Despite the trade-off, the paper identifies unexpected benefits of robust models, stemming from their reliance on features that are invariant to small, human-imperceptible perturbations:

• Improved Interpretability via Gradients: Visualizing the gradient of the loss with respect to the input pixels reveals that robust models' gradients align well with perceptually salient features like edges and textures, which are meaningful to humans (Figure 2). In contrast, standard models' gradients appear noisy and random. This suggests that features learned by robust models are more aligned with human visual perception.
  • Implementation: Gradient visualization involves computing the gradients of the loss function with respect to the input tensor (e.g., loss.backward() followed by accessing input.grad in PyTorch).
• Meaningful Adversarial Examples: When generating adversarial examples with large perturbation budgets ($\epsilon$ much larger than used in training), robust models produce images that appear to humans as samples from a different target class (Figure 3). For standard models, these large perturbations result in noisy, distorted images that still resemble the original class. This further supports that robust models use features representative of object classes.
  • Implementation: This involves running PGD with a large $\epsilon$ value on a test image and visualizing the resulting perturbed image.
• Smooth Cross-Class Interpolations: Linearly interpolating between an original image and its large-$\epsilon$ adversarial counterpart for a robust model creates smooth, perceptually plausible transitions between the original class and the target class (Figure 5). This behavior is similar to interpolations achieved by generative models like GANs, hinting at a connection between robust optimization and the structure of the data manifold.
  • Implementation: Start with an original image $x_{orig}$ and a large-$\epsilon$ adversarial example $x_{adv}$. Generate a sequence of images $x_\alpha = (1-\alpha)x_{orig} + \alpha x_{adv}$ for $\alpha \in [0, 1]$.

Implementation Considerations & Trade-offs:

• Choosing $\ell_p$ Norm and $\epsilon$: The choice of the $\ell_p$ norm ($\ell_\infty$ or $\ell_2$ are common) and the perturbation magnitude $\epsilon$ for adversarial training dictates the type of robustness and influences the trade-off.

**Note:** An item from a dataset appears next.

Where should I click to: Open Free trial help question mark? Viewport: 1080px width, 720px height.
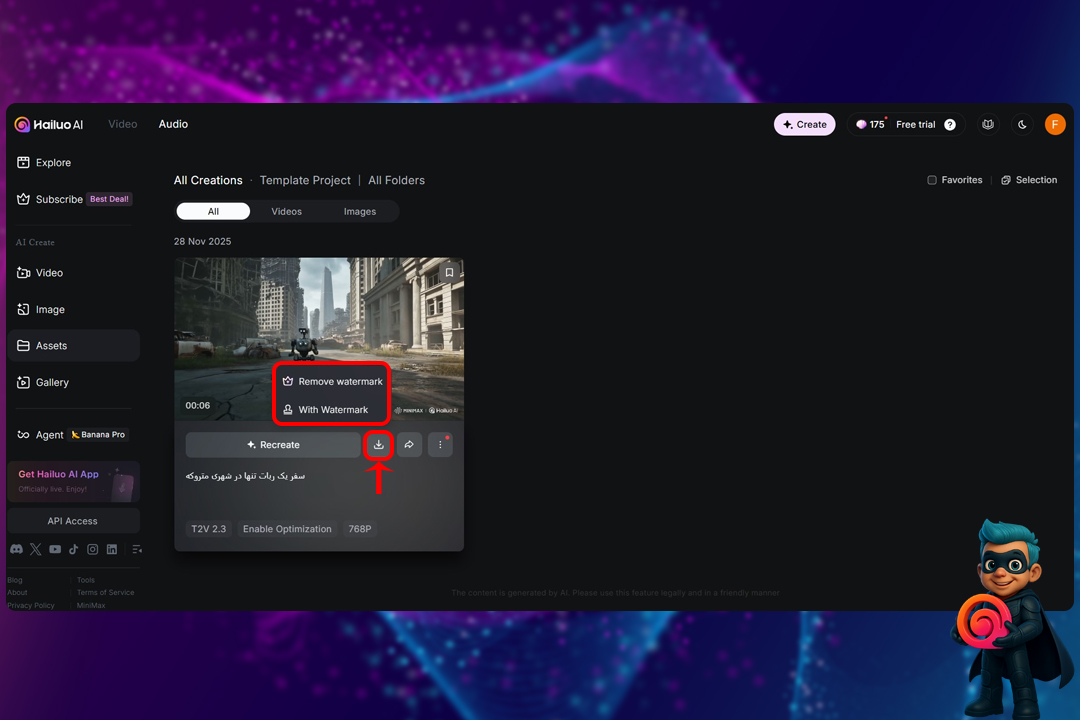[x=949, y=124]
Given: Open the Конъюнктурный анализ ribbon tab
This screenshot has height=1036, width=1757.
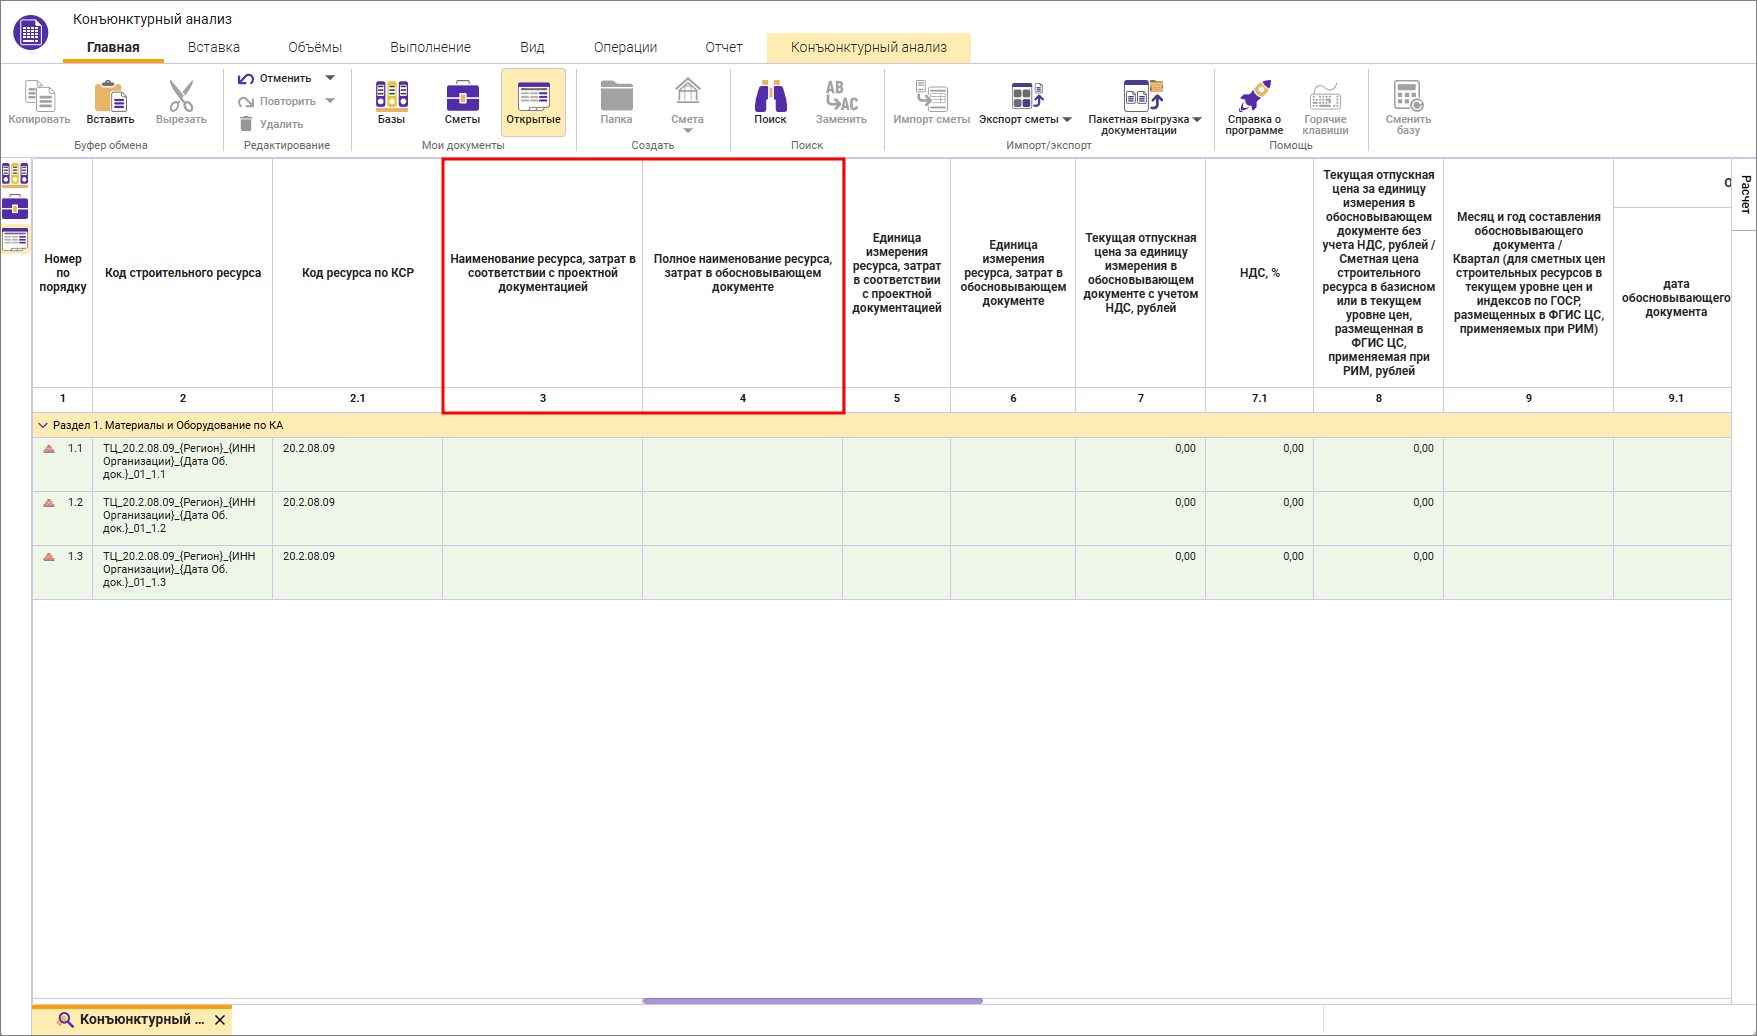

Different $\ell_p$ norms correspond to different threat models and lead to models relying on different sets of robust features.
• Architecture: While the paper doesn't focus on architecture, empirical evidence suggests that some architectures might be more amenable to robust training or exhibit different trade-offs.
• Balancing Objectives: Some subsequent research (beyond this paper) has explored methods to explicitly balance standard and robust accuracy, for example, by using combinations of standard and adversarial loss during training or by employing different regularization techniques.
• Alternative to Adversarial Training: The paper's empirical paper on linear MNIST (Appendix C, Figure 4) suggests that training a standard model only on features deemed sufficiently correlated (and thus potentially more robust) might yield better robustness than standard training and sometimes even better than adversarial training, albeit at the cost of standard accuracy. This implies that identifying and leveraging intrinsically robust features could be an alternative implementation strategy in certain domains.

In summary, the paper provides a foundational insight into the potential conflict between pursuing standard accuracy and adversarial robustness, attributing it to the difference between features useful for standard classification (including non-robust ones) and those required for robustness (only robust ones). While robust training is necessary to achieve robustness in such settings, it may inherently limit peak standard accuracy. However, the features learned by robust models appear more aligned with human perception, offering potential benefits for interpretability and revealing interesting connections to generative models. This work highlights the need for careful consideration of task requirements and threat models when designing and implementing machine learning systems, as maximizing one objective might require sacrificing the other.